High-tech aid has golfers on straight and narrow

Rachel Mummey/The Herald
Southridge’s Trey Reese, left, and Jasper’s Cam Weyer chatted while walking the fairway during a match last month at Jasper Municipal Golf Course. When the sectional kicks off Friday at Sultan’s Run Golf Club, the Wildcats and Raiders will be among the teams that will come armed with high-tech help, as items like range finders, cutting-edge clubs and cellphone apps have all helped players sharpen their games.

Herald Sports Editor

Golf, the simple game. Tee up ball. Address ball. Hit ball.

Pfff. Whatever. Who does just that anymore?

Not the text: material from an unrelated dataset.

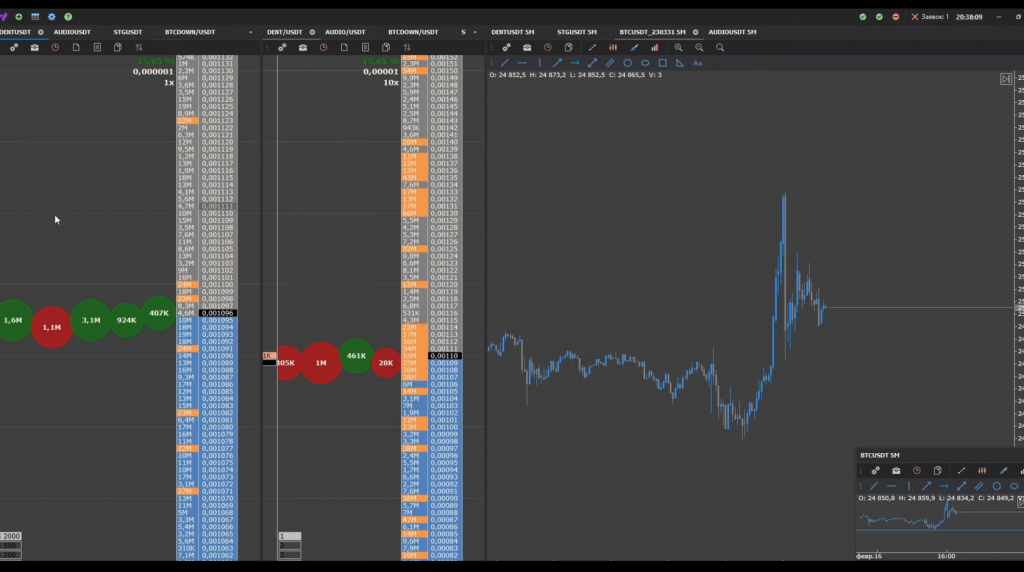1024x572 pixels.
Task: Select the text annotation tool
Action: click(698, 63)
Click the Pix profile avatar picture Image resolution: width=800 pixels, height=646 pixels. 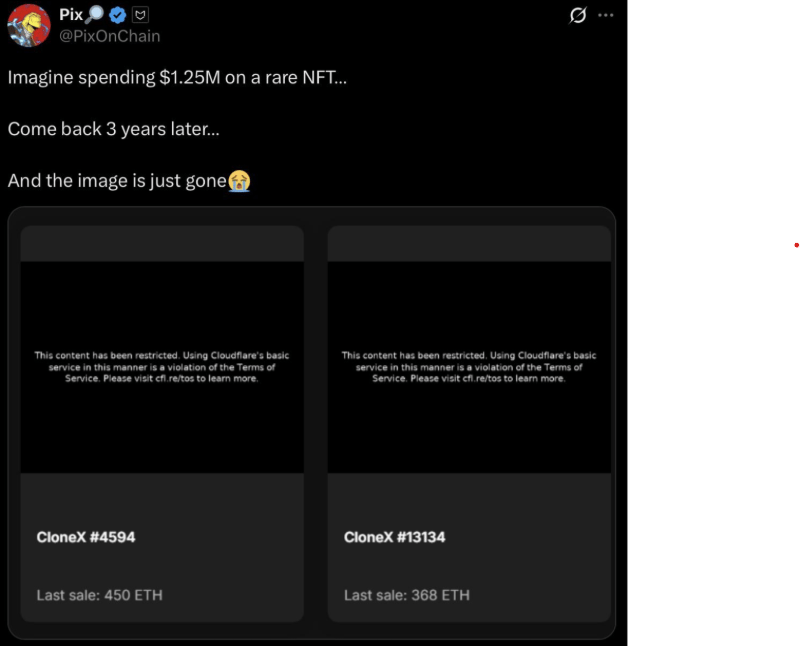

More and more, it’s becoming a game of itemizing assorted bits of information that’s gathered thanks to constantly evolving technology. Think that an iron shot and a laser seem mutually exclusive? They’re not, because for the first time this year, prep golfers in Indiana are allowed to use range finders, which several players will put to use in Friday’s sectional to more comfortably navigate Sultan’s Run Golf Club’s majestic and expansive layout.


The range finders offer a measure of precision, as golfers can aim the handheld device toward the pin and find a reading of the exact distance to the hole. The ones who use them take extra assuredness in knowing it’s, say, precisely 127 yards to the pin instead of estimating they’re 120 yards out.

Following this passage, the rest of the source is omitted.